Study after study have shown the ill effects of sugar on health. Not only can too much sugar be bad for your teeth, it can cause issues with your liver, has been connected with certain kinds of cancer, is a known contributor to the obesity epidemic, and can lead to insulin resistance, which can turn into type 2 diabetes. Several international health organizations have released guidelines about reducing sugar intake, but let’s face it, many choose to turn the other cheek, pleading ignorance to the negative effects of their sugar addiction. Not only do the diseases caused (or contributed to) by sugar cost taxpayers millions of dollars in health benefits and other financial burdens, they are also costing people their lives. Instead of just sitting by and watching their people suffer, some communities and countries are trying to take matters into their own hands, making legislative changes to help promote awareness and save lives. One such country is Mexico, who for the first time, is seeing great change from their bold move just two years ago.

In 2013, Mexican officials passed an excise tax of one peso per liter on nondairy and nonalcoholic drinks that contained added sugar (think soda and sports drinks). According to a recent article from Dentistry Today, the number of purchases of these beverages decreased by 12% by December 2014. That rate equals about 10% of the price of each beverage, and the tax is collected from the manufacturer as opposed to the consumers. However, in order to offset the new tax, the makers of such drinks raised the price by about the same, 10%. The tax is expected to increase every two years to adjust for inflation, which will inevitably cause the price to continue to rise.
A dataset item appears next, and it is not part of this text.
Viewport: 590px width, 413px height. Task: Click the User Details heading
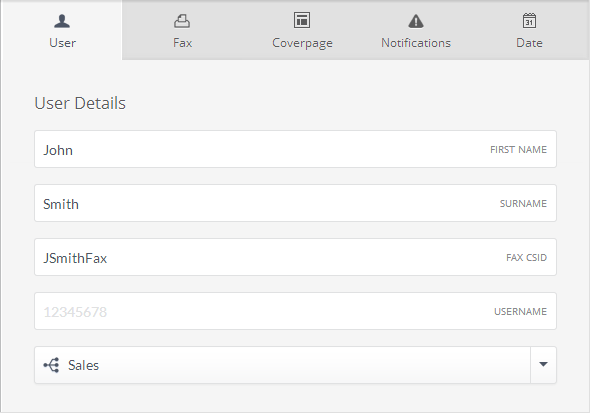pos(80,103)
It is with hopes of improving nationwide obesity, diabetes, and cardiovascular issues that the country passed such legislation, and it appears to be working. In addition to the decline of consumption of sugary drinks, sales of healthier alternatives (bottled water, unsweetened dairy beverages, and fruit juices) have increased by 4%.

The initial success of Mexico’s regulation may lead other nations to follow in their footsteps. The United Kingdom has already been debating a sugar tax after a recent report found that the children there consumer, on average, 3 times the annual recommended amount of sugar.
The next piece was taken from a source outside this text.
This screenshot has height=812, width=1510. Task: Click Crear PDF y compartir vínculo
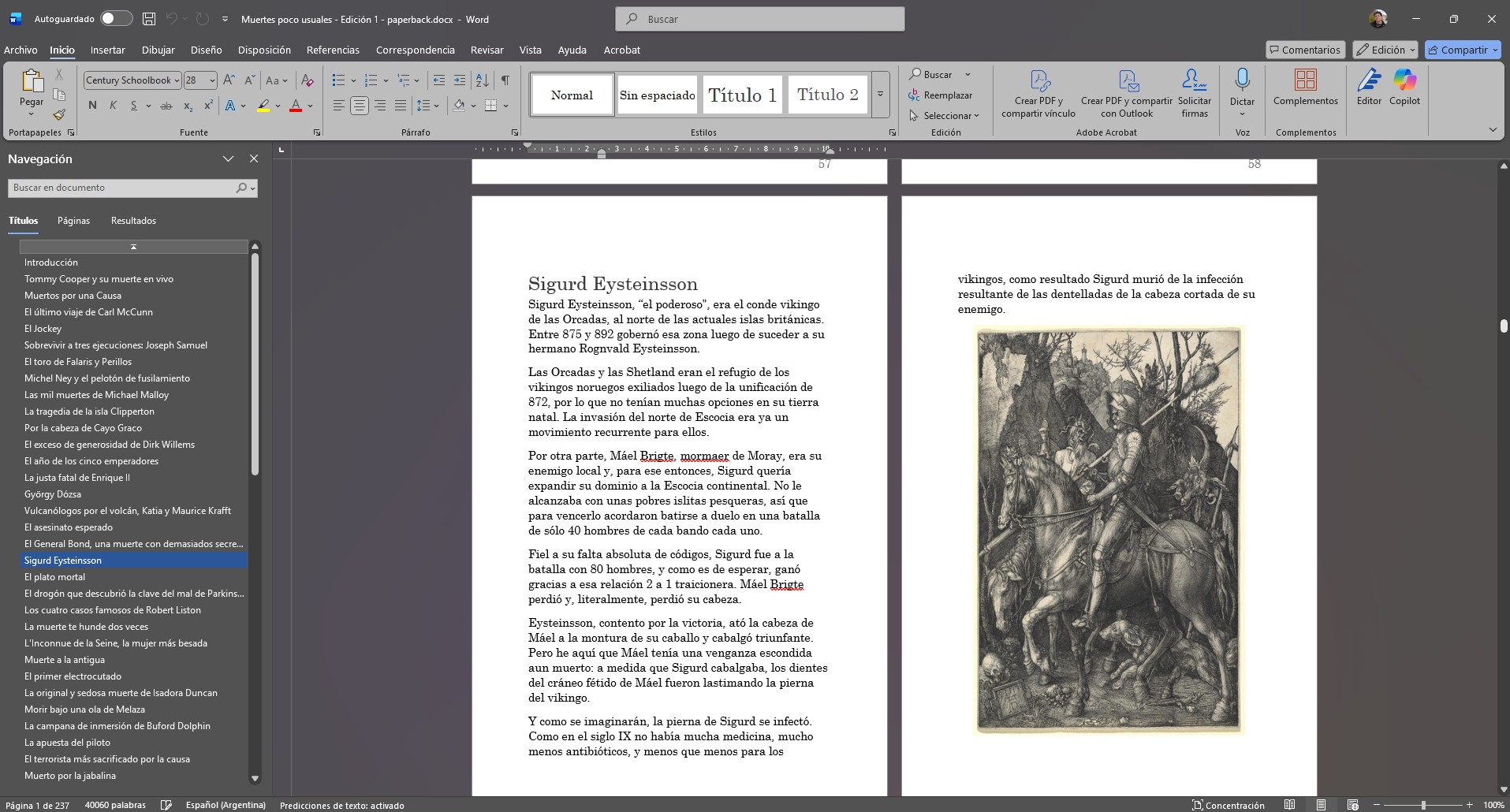point(1038,94)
“Mexico has set a precedent with its commitment to improving the health of its population and it is now imperative that the UK government looks at the findings of this significant research and considers the evidence before it,” stated the president of the British Association of Dental Therapists, Fiona Sandom.

Research conducted in the UK has shown that by reducing free sugar content in drinks with added sugar (including fruit juices) by 40% over 5 years without replacing them with non-nutritive sweeteners could prevent approximately 300,000 cases of type 2 diabetes over 20 years.